Related Recall features
- Chat with all your content
- Quiz and spaced repetition
- Graph overview
- Recall augmented browsing
- Bookmark imports
Related guides
Frequently asked questions
What is the best AI for researchers?
The best AI for researchers is one where your knowledge compounds instead of resetting every session. Most AI research is a series of one-off chats on the open web, so nothing you find today builds on yesterday. Recall grounds answers in your trusted sources and your own notes first, so every source you add makes the next question smarter and your research builds into a knowledge base instead of being thrown away.
Can I chat with my research papers in Recall?
Yes. In Recall you can chat with a single paper or across your whole research knowledge base at once, asking questions like “what do these studies agree and disagree on?” Recall answers from your trusted sources and your own notes first before reaching for the internet, and every answer links back to the exact passage, so you can verify it against the original.
How is Recall different from ChatGPT for academic research?

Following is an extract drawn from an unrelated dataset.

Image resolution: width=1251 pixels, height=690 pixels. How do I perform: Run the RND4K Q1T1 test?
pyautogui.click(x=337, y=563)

A standard chatbot grounds its answers in the open internet and whatever it remembers about you, and each chat is thrown away. Recall grounds answers in the papers and sources you’ve actually saved (with optional web search), lets you save useful answers back under topic tags, and connects related ideas across your library. So instead of restarting every session, you build a trusted, citable research base you can chat with later.
Can Recall help with a literature review?
Yes. Recall is well suited to literature reviews: import your papers and sources, summarize each one, then open global chat in the left panel by clicking the AI icon and @ mention your topic tag to surface themes, gaps, and disagreements across the whole collection. Recall’s connections and knowledge graph map how concepts relate across sources, so you can see the shape of a field instead of reading every paper end to end.
Can I import my existing papers and PDFs?
Yes. You can upload text-based PDFs up to 100MB each, paste links, save with the browser extension, or bulk import bookmarks for talks and articles. Once they’re in Recall, your papers become searchable, connectable cards that sit alongside your own notes and everything else you save, and that you can chat with as one knowledge base.
Does Recall keep citations back to the source?
Yes. When you chat with your sources, Recall’s answers include citations and source chips that jump you straight to the exact passage, timestamp, or page. That means you can trust an AI answer about your research because you can always trace it back to the original paper or talk.